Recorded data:
_ _ _
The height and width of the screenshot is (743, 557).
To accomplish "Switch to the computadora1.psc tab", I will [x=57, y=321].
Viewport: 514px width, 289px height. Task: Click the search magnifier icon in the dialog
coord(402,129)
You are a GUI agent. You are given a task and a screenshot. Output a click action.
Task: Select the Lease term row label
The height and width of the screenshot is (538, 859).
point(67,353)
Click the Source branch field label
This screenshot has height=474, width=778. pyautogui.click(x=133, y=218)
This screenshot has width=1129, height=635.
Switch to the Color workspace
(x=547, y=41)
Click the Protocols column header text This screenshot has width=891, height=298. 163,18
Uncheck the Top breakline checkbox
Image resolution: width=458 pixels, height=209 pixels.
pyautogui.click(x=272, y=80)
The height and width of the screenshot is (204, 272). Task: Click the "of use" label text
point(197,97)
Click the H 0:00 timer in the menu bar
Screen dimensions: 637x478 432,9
_ _ _
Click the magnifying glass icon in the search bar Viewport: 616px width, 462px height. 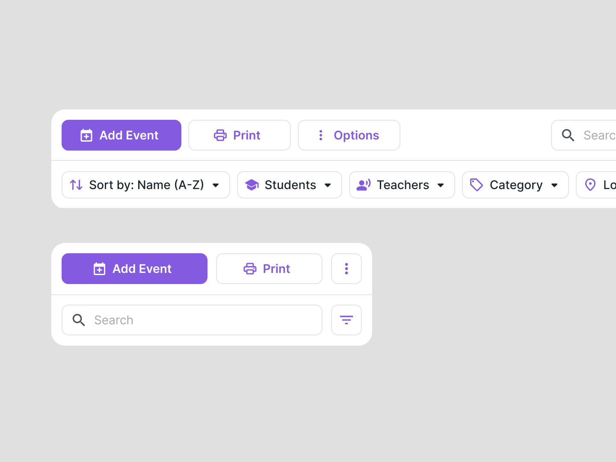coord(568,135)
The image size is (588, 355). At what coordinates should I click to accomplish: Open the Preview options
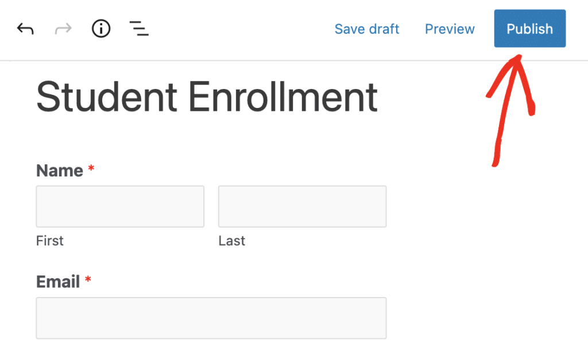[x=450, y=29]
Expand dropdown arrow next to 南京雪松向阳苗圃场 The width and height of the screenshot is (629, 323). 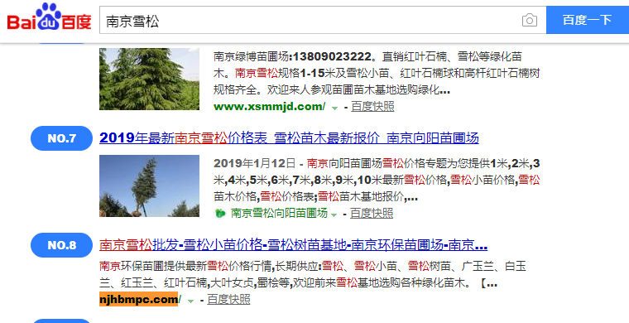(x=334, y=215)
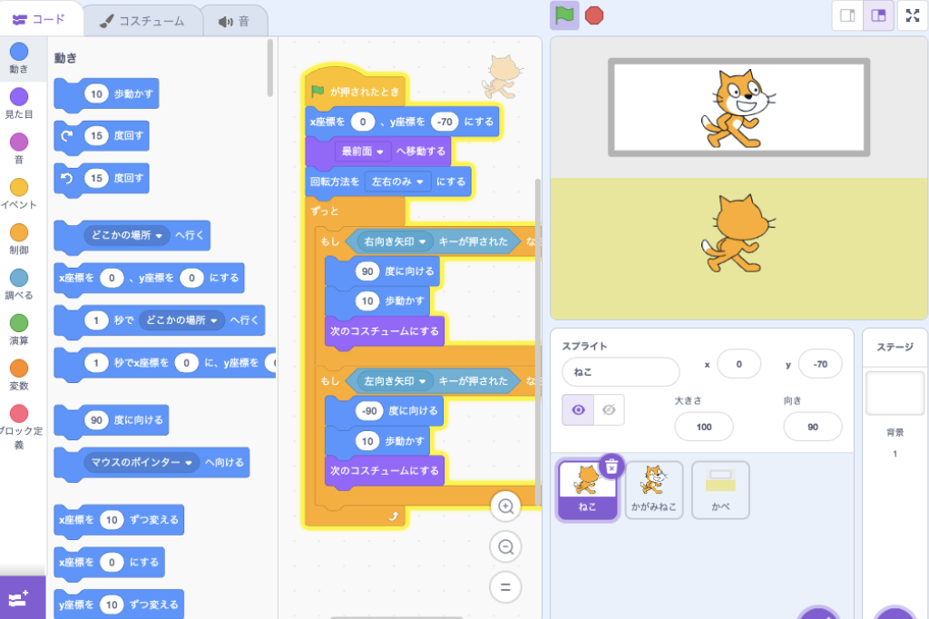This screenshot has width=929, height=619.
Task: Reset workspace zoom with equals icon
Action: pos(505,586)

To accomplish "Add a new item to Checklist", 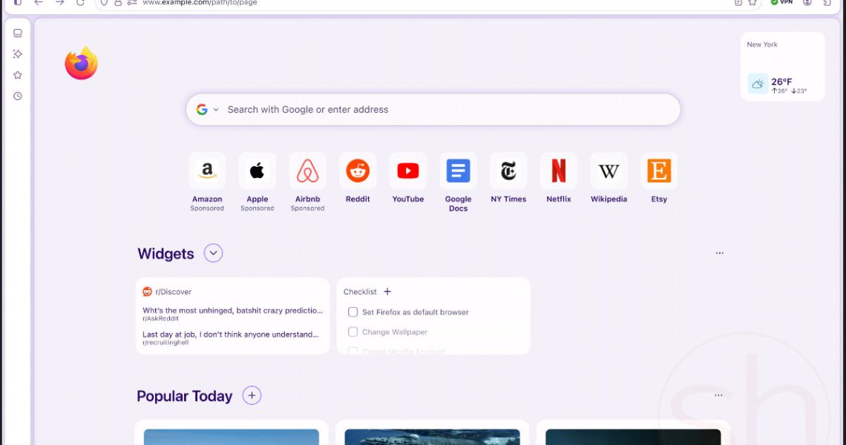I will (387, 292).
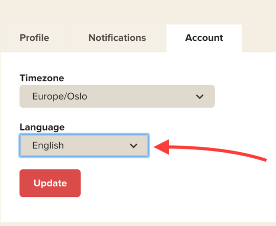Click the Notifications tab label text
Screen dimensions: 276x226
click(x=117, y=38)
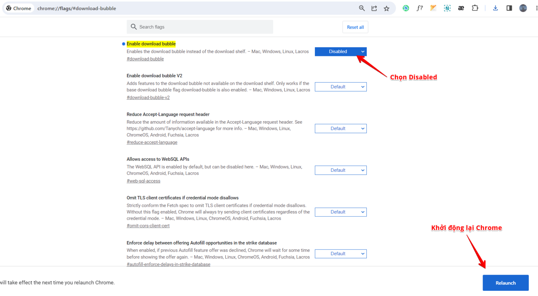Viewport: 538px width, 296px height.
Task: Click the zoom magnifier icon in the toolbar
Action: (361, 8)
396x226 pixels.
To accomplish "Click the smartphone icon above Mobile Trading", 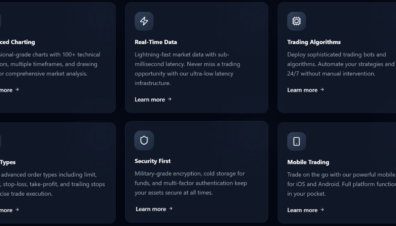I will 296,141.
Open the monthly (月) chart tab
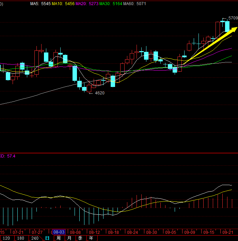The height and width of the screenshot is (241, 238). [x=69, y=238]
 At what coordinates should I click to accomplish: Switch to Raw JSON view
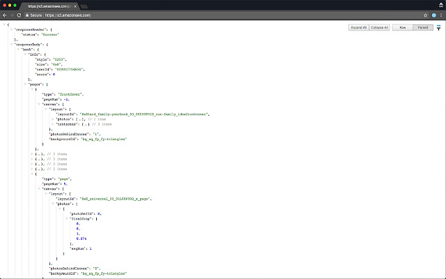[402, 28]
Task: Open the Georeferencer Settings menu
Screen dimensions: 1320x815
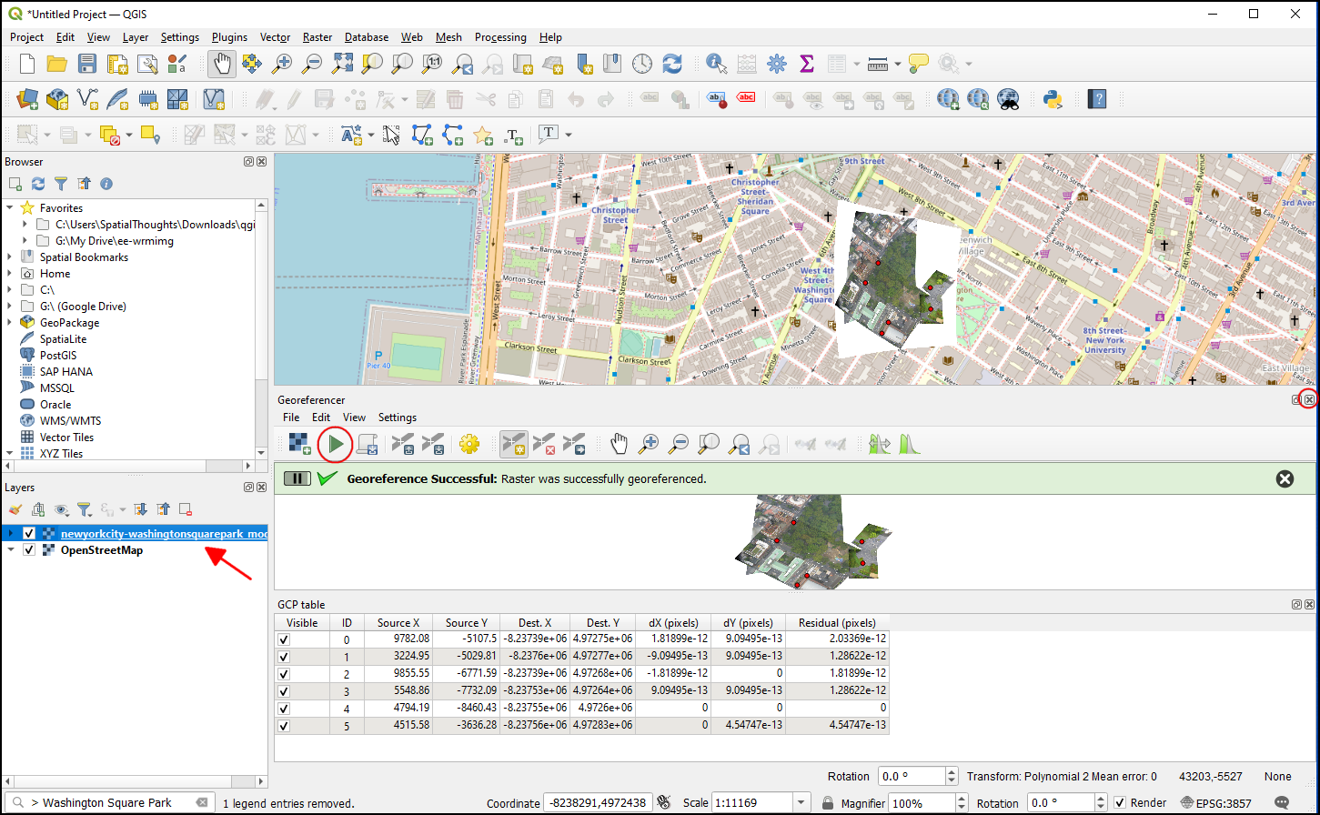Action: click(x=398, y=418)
_ _ _
▶ _PROBLEM REQUIREMENTS_: Please make an exact copy of the lines above from the line with "The height and width of the screenshot is (743, 557)." through the line with "Task: Select the Lease term row label", both ends included.

▶ _SOLUTION BELOW_:
The height and width of the screenshot is (743, 557).
To accomplish "Switch to the computadora1.psc tab", I will [x=57, y=321].
Viewport: 514px width, 289px height. Task: Click the search magnifier icon in the dialog
coord(402,129)
You are a GUI agent. You are given a task and a screenshot. Output a click action.
Task: Select the Lease term row label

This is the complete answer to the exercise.